Hershey and Chase's experiment concluded that little sulfur-containing material entered the bacterial cell. However no specific conclusions can be made regarding whether material that is sulfur-free enters the bacterial cell after phage adsorption. Further research was necessary to conclude that it was solely bacteriophages' DNA that entered the cell and not a combination of protein and DNA where the protein did not contain any sulfur.

==Discussion==

===Confirmation===

Hershey and Chase concluded that protein was not likely to be the hereditary genetic material. However, they did not make any conclusions regarding the specific function of DNA as hereditary material, and only said that it must have some undefined role.

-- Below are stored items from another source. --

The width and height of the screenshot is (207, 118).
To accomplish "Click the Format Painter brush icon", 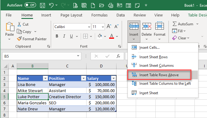I will (x=19, y=39).
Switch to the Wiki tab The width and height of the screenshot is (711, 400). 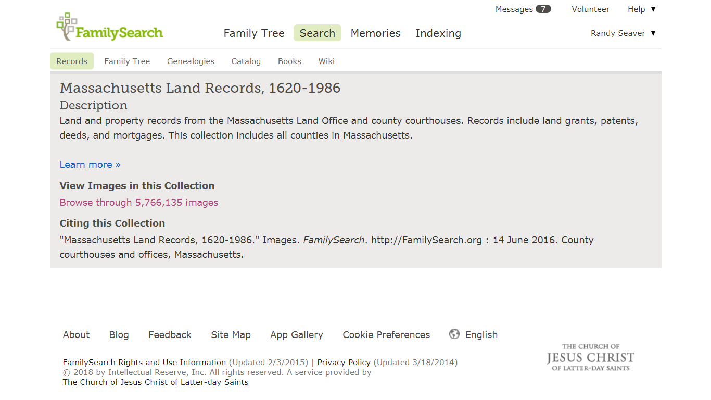click(326, 61)
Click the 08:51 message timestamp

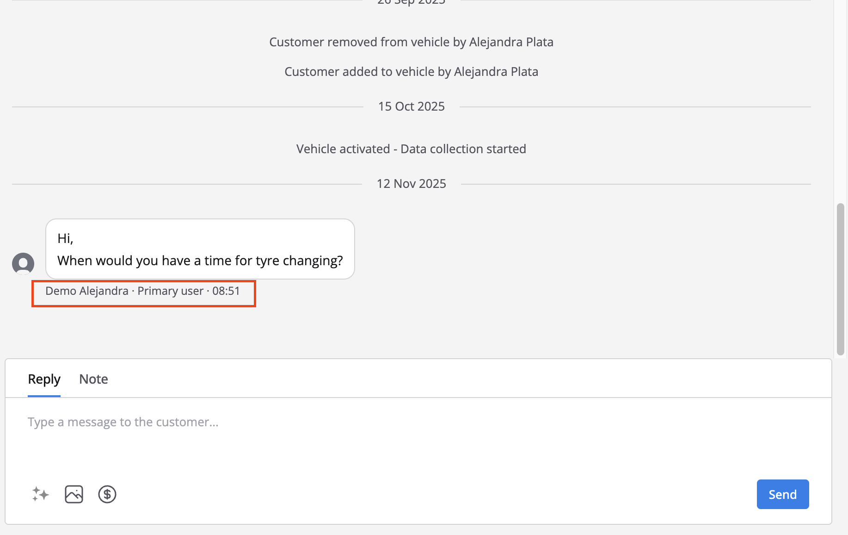226,291
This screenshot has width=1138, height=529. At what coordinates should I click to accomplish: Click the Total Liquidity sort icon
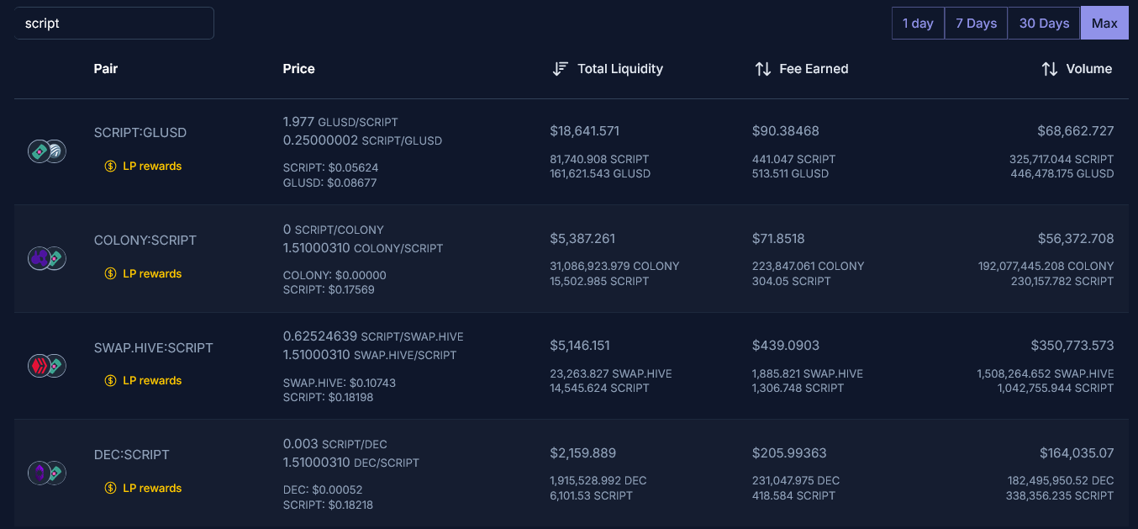click(x=561, y=69)
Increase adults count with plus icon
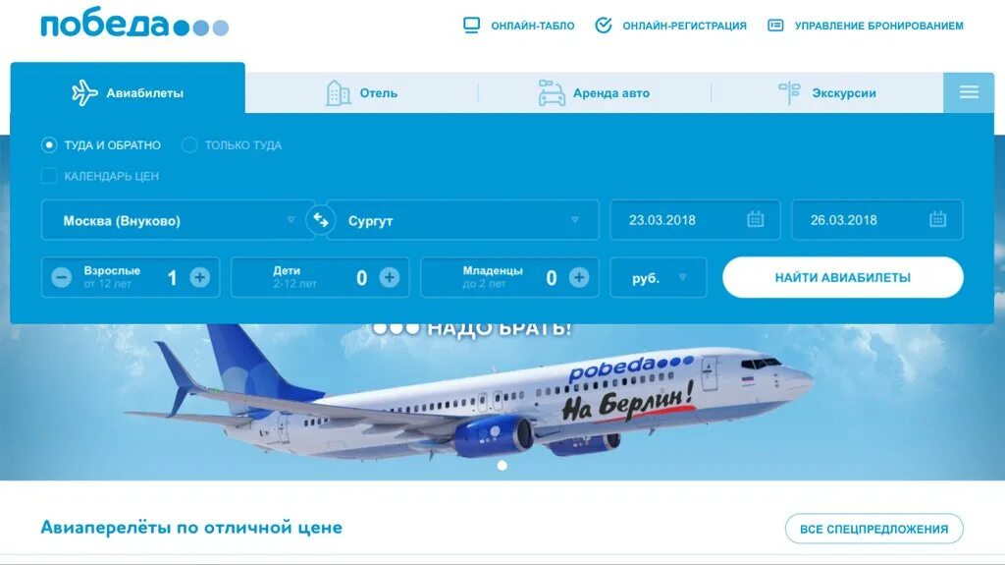Image resolution: width=1005 pixels, height=565 pixels. point(199,277)

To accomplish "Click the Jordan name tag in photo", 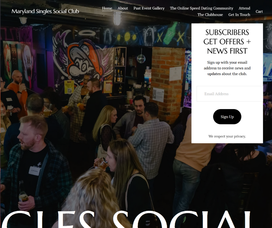I will point(34,171).
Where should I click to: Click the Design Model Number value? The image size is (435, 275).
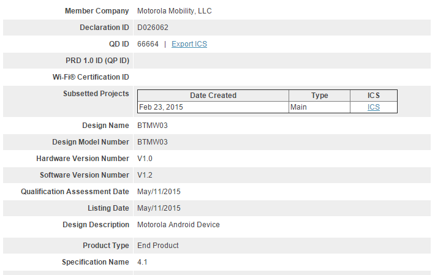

Confirmation and clarity came a year later in 1953, when James D. Watson and Francis Crick correctly hypothesized, in their journal article "Molecular Structure of Nucleic Acids: A Structure for Deoxyribose Nucleic Acid", the double helix structure of DNA, and suggested the copying mechanism by which DNA functions as hereditary material. Furthermore, Watson and Crick suggested that DNA, the genetic material, is responsible for the synthesis of the thousands of proteins found in cells. They had made this proposal based on the structural similarity that exists between the two macromolecules: both protein and DNA are linear sequences of monomers (amino acids and nucleotides, respectively).

===Other experiments===

Once the Hershey–Chase experiment was published, the scientific community generally acknowledged that DNA was the genetic code material. This discovery led to a more detailed investigation of DNA to determine its composition as well as its 3D structure. Using X-ray crystallography, the structure of DNA was discovered by James Watson and Francis Crick with the help of previously documented experimental evidence by Maurice Wilkins and Rosalind Franklin.
Knowledge of the structure of DNA led scientists to examine the nature of genetic coding and, in turn, understand the process of protein synthesis. George Gamow proposed that the genetic code was composed of sequences of three DNA base pairs known as triplets or codons which represent one of the twenty amino acids. Genetic coding helped researchers to understand the mechanism of gene expression, the process by which information from a gene is used in protein synthesis. Since then, much research has been conducted to modulate steps in the gene expression process. These steps include transcription, RNA splicing, translation, and post-translational modification which are used to control the chemical and structural nature of proteins. Moreover, genetic engineering gives engineers the ability to directly manipulate the genetic materials of organisms using recombinant DNA techniques. The first recombinant DNA molecule was created by Paul Berg in 1972 when he combined DNA from the monkey virus SV40 with that of the lambda phage.

Experiments on hereditary material during the time of the Hershey–Chase experiment often used bacteriophages as a model organism. Bacteriophages lend themselves to experiments on hereditary material because they incorporate their genetic material into their host cell's genetic material (making them useful tools), they multiply quickly, and they are easily collected by researchers.

==Legacy==
The Hershey–Chase experiment, its predecessors, such as the Avery–MacLeod–McCarty experiment, and successors served to unequivocally establish that hereditary information was carried by DNA. This finding has numerous applications in forensic science, crime investigation and genealogy. It provided the background knowledge for further applications in DNA forensics, where DNA fingerprinting uses data originating from DNA, not protein sources, to deduce genetic variation.